Techniques for Studying the Mechanism of Higher Alcohol Formation by Yeasts

Abstract

Procedures developed for research investigations of the mechanisms of formation of higher aliphatic alcohols or fusel oil components during alcoholic fermentation are described. Fermentations of 20 per cent glucose solutions by resting cells of mutant strains of Saccharomyces cerevisiae, lacking the normal ability to synthesize one or more particular amino acids, were used. The higher alcohol fraction was quantitatively concentrated by one or two procedures, fractional distillation coupled with ether extraction or close fractional distillation alone. The fraction was analyzed by gas chromatography on a 6 ft x ¼ in. column containing Ucon LB 385 as the stationary active phase operated with helium carrier gas at 100°C. The separation of active and isoamyl alcohols required a second column with glycerol packing and used at 75°C. The individual alcohols produced in fermentations of radioactive carbon-14 intermediates were separated by gas chromatography. Sufficient amount (about 0.5 mg) were obtained by condensation of the effluents from a peak from a single injection onto the column to permit radioactive counting by liquid scintillation.

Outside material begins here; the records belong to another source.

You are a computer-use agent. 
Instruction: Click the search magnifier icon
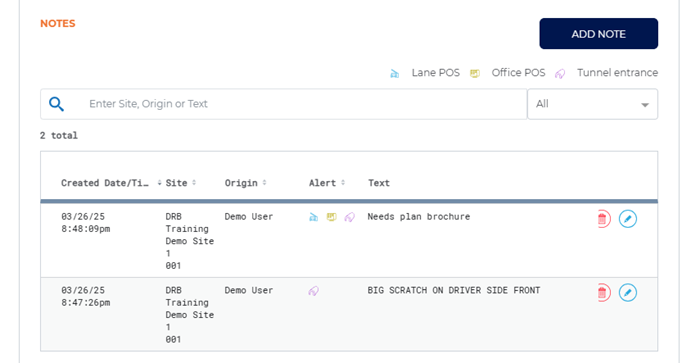(x=56, y=104)
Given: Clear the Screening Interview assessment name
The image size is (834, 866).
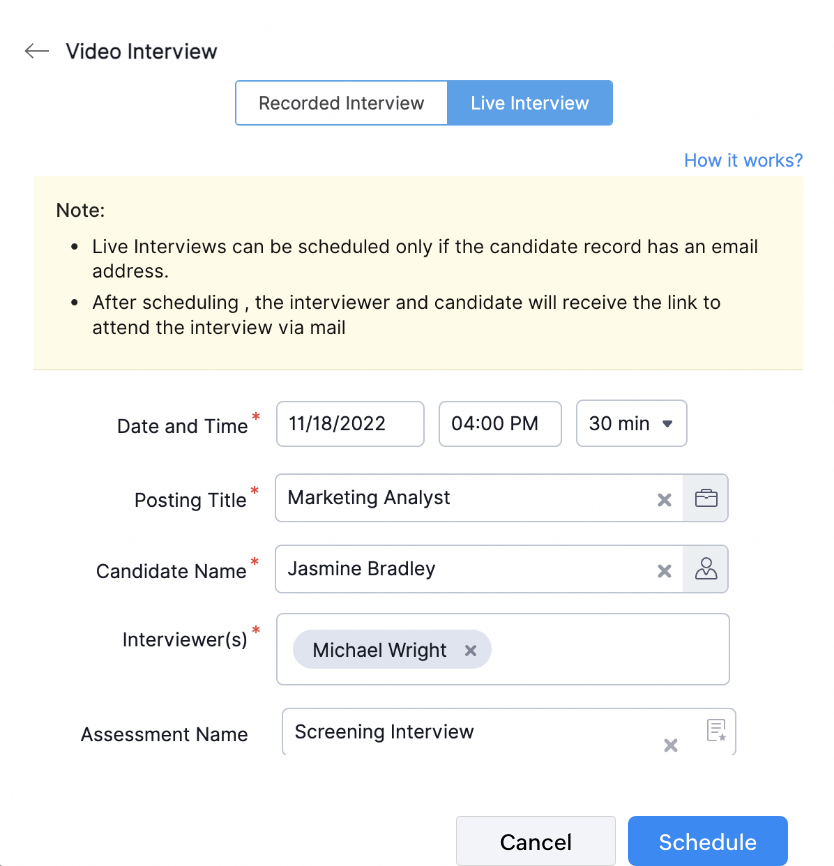Looking at the screenshot, I should point(671,745).
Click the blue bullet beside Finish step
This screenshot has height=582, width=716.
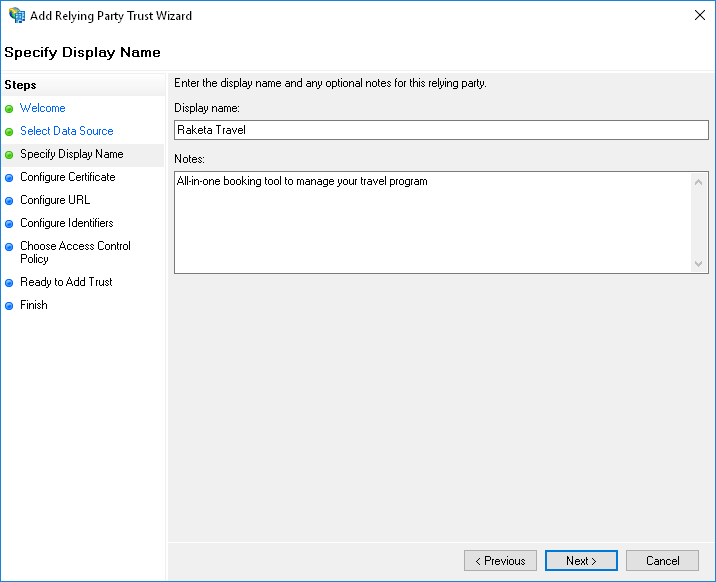click(x=9, y=306)
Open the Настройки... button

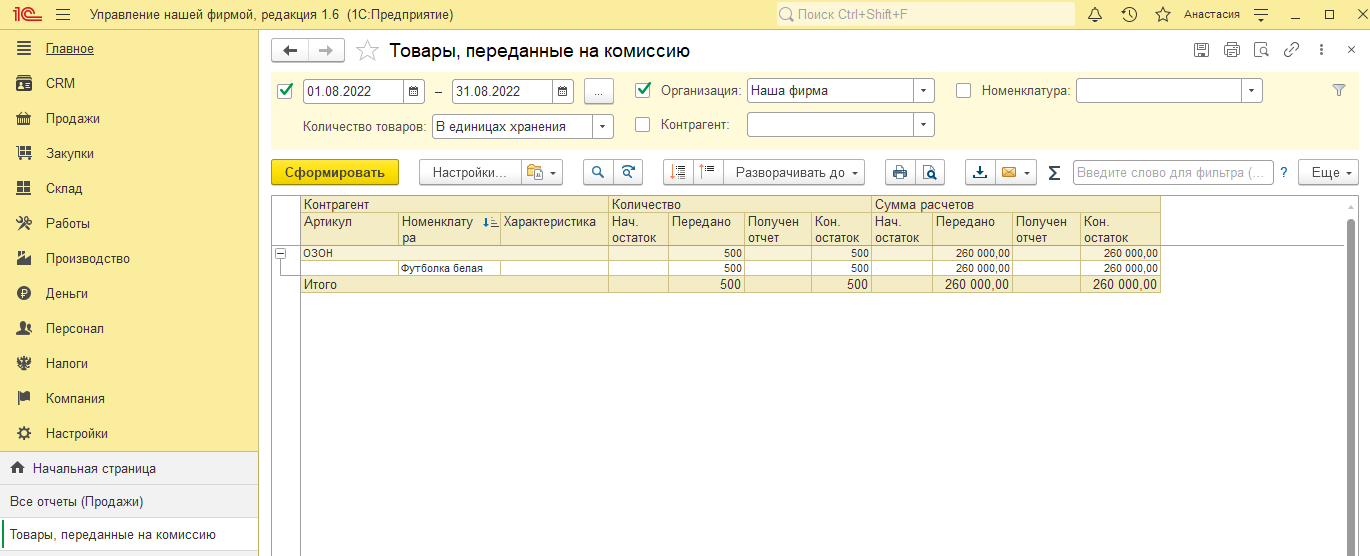469,172
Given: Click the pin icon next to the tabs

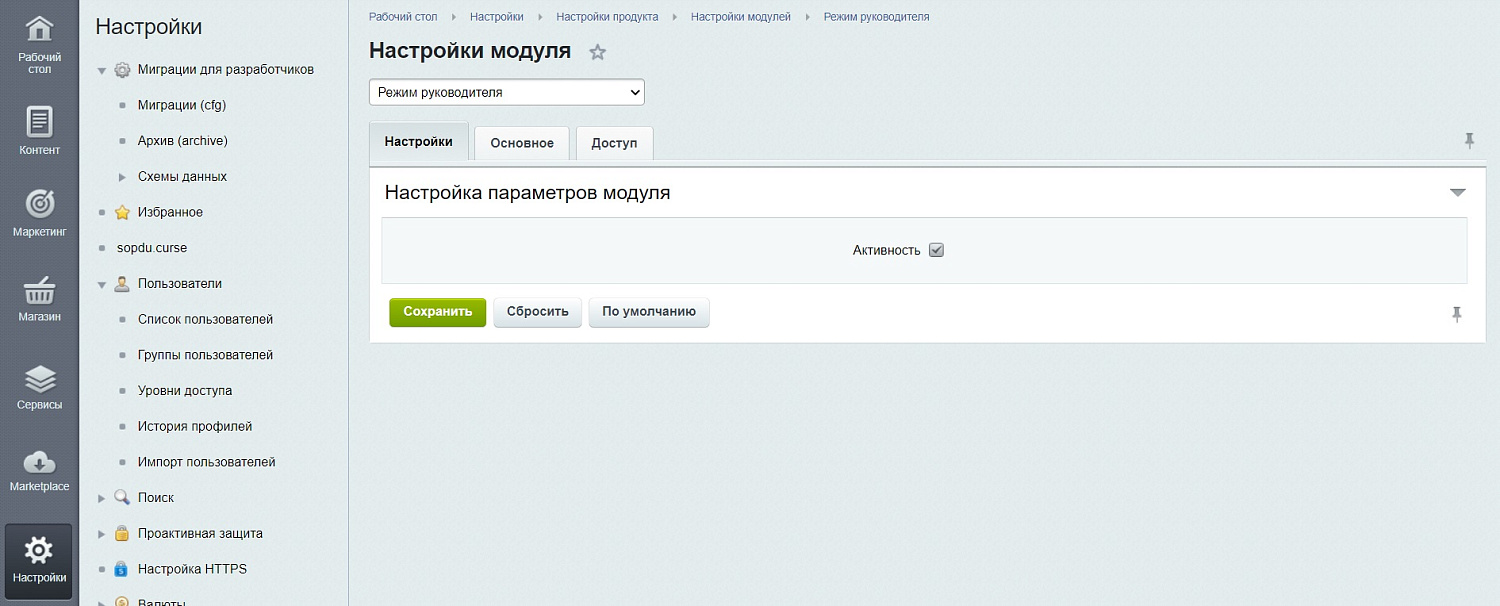Looking at the screenshot, I should (1470, 141).
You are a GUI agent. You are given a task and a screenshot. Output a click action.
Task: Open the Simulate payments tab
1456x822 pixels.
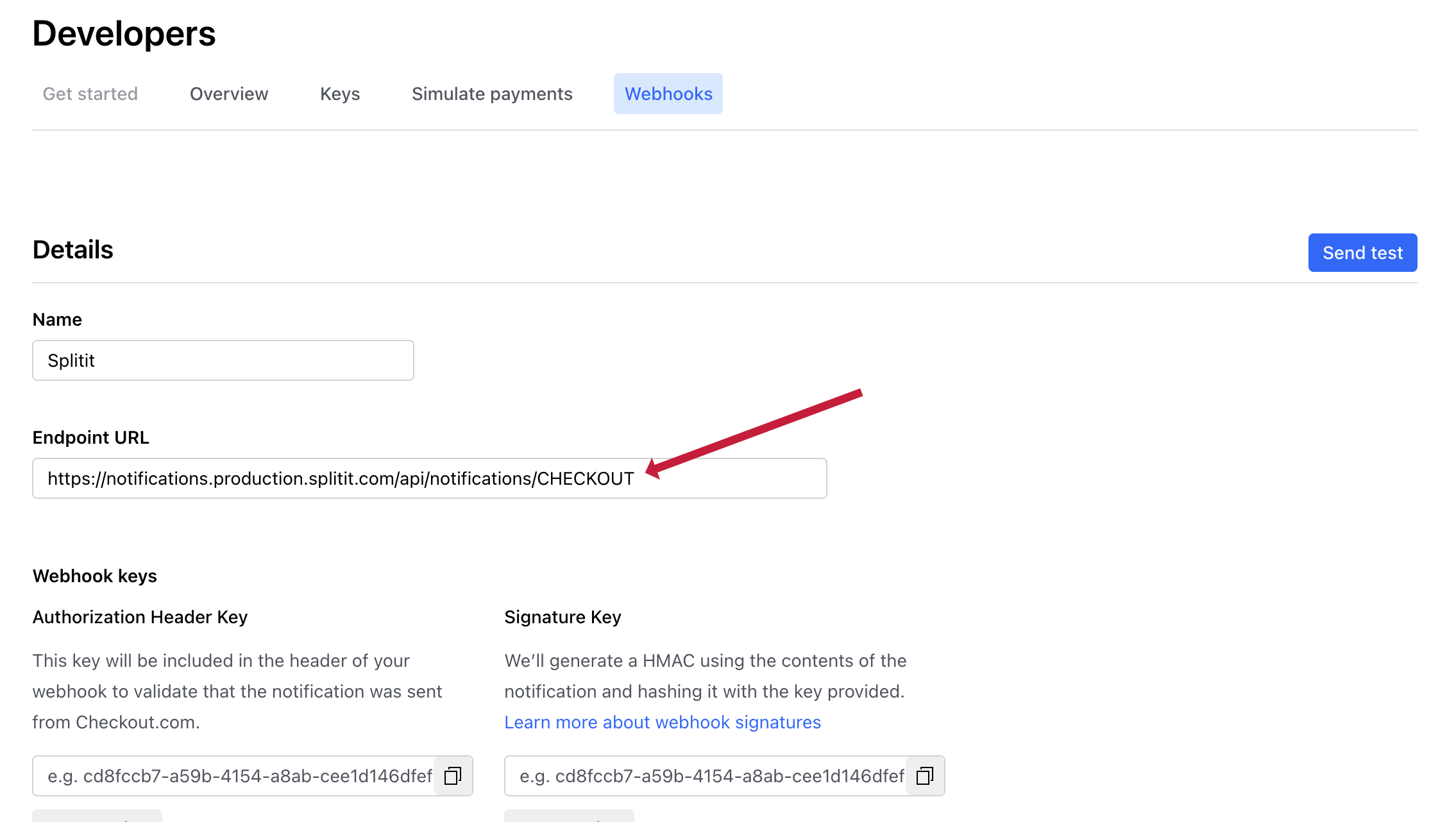coord(492,94)
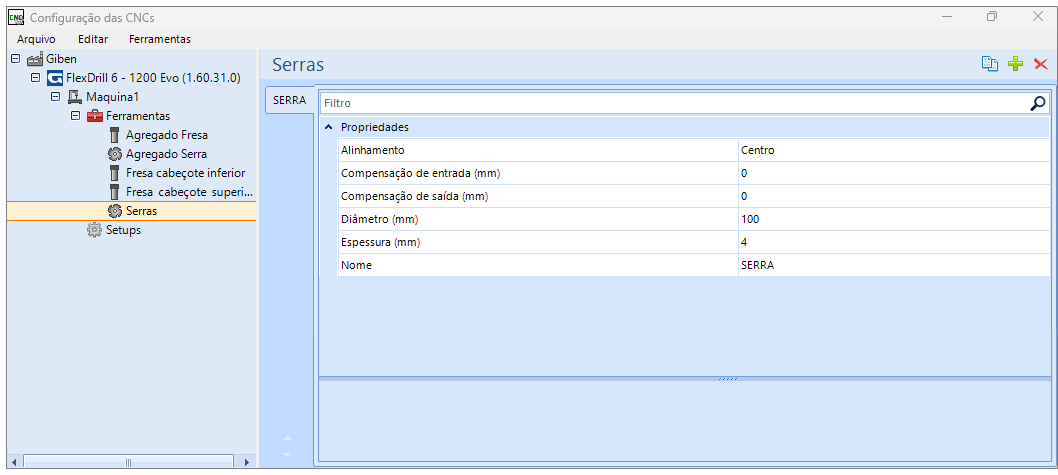This screenshot has width=1058, height=475.
Task: Click the green plus add saw icon
Action: [x=1015, y=64]
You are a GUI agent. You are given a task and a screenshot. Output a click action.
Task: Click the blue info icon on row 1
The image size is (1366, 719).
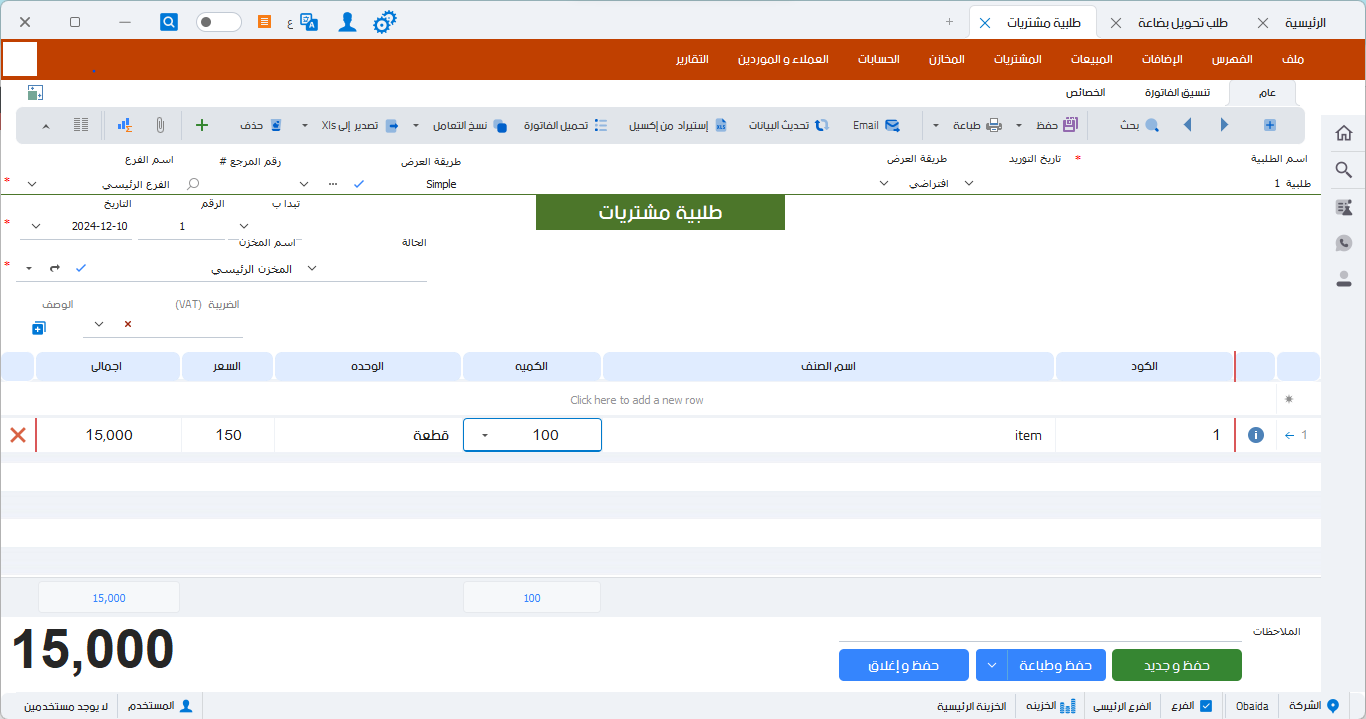point(1256,435)
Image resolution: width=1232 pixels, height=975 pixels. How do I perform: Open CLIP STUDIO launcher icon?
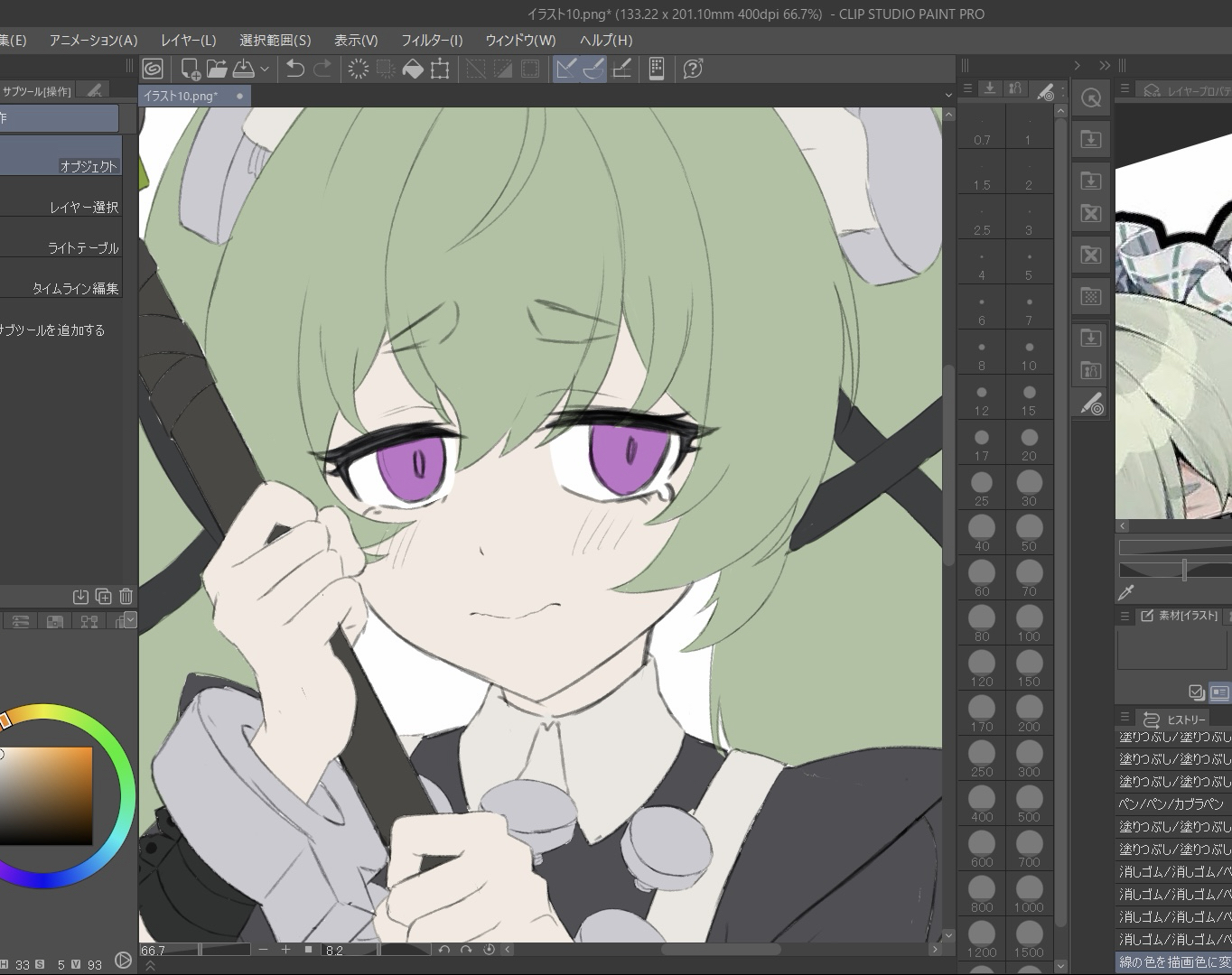tap(153, 69)
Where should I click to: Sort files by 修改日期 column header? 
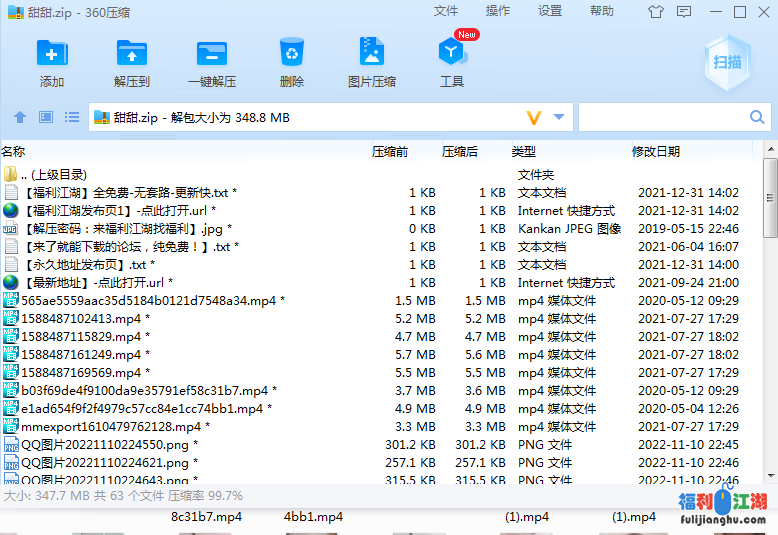656,151
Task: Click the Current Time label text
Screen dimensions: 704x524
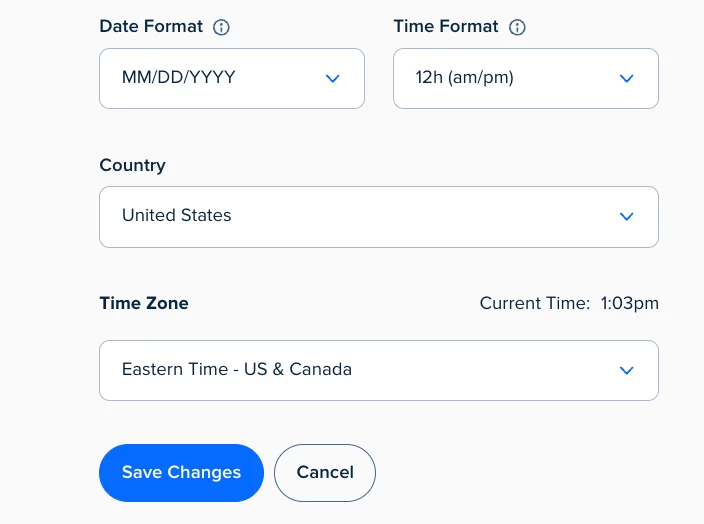Action: coord(535,303)
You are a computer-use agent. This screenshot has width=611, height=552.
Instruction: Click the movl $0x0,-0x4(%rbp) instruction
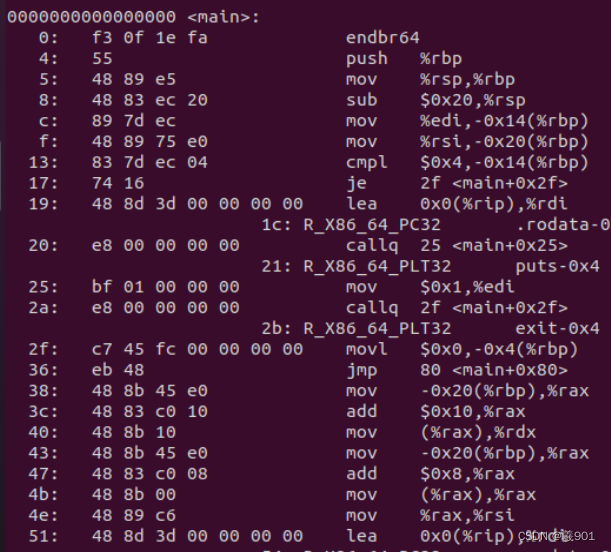tap(462, 349)
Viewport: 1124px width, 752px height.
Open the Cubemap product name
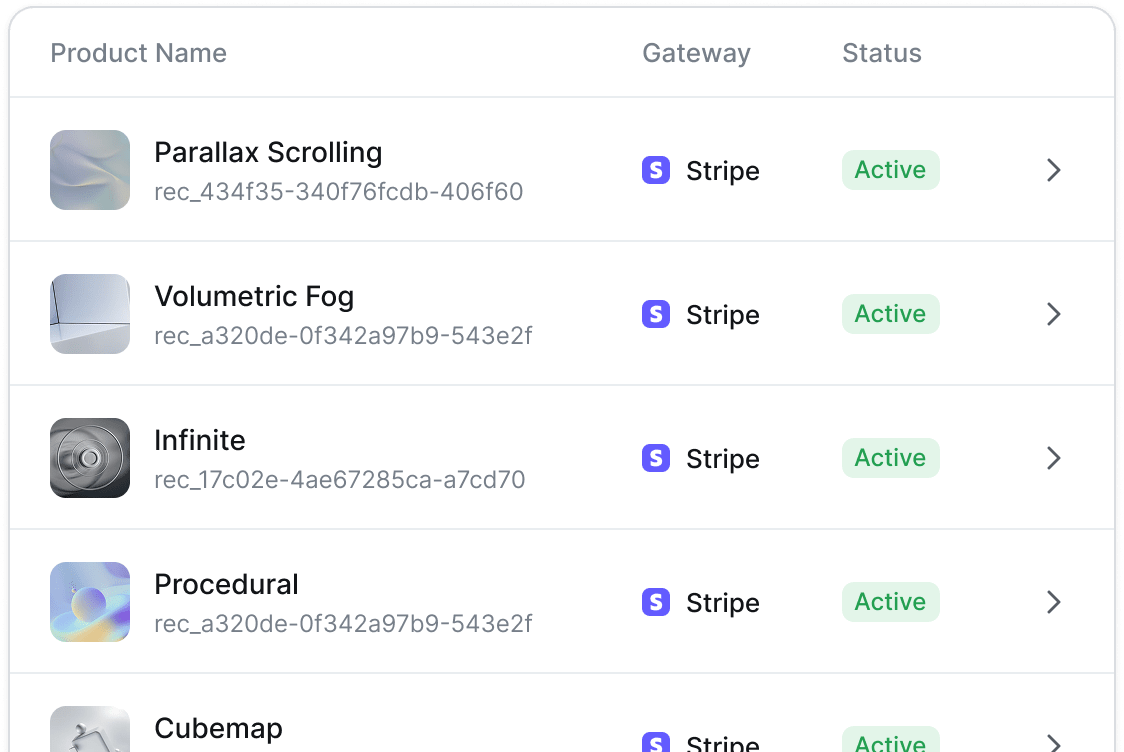(x=219, y=728)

The procedures are illustrated by reporting the results of an experiment in which glucose was fermented by a valine-, isoleucine-dependent mutant in the presence of α-aminobutyric acids, 1-C-14 and 2-C-14, as a source of α-ketobutyric acid. Of the higher alcohols the mutant produces only n-propanol and n-butanol. Both were labeled by the 2-C-14 acid, but neither by the 1-C-14 acid, since the carbon in the number one position is lost by decarboxylation when the α-keto acid is utilized by yeast to form an alcohol according to the Ehrlich scheme.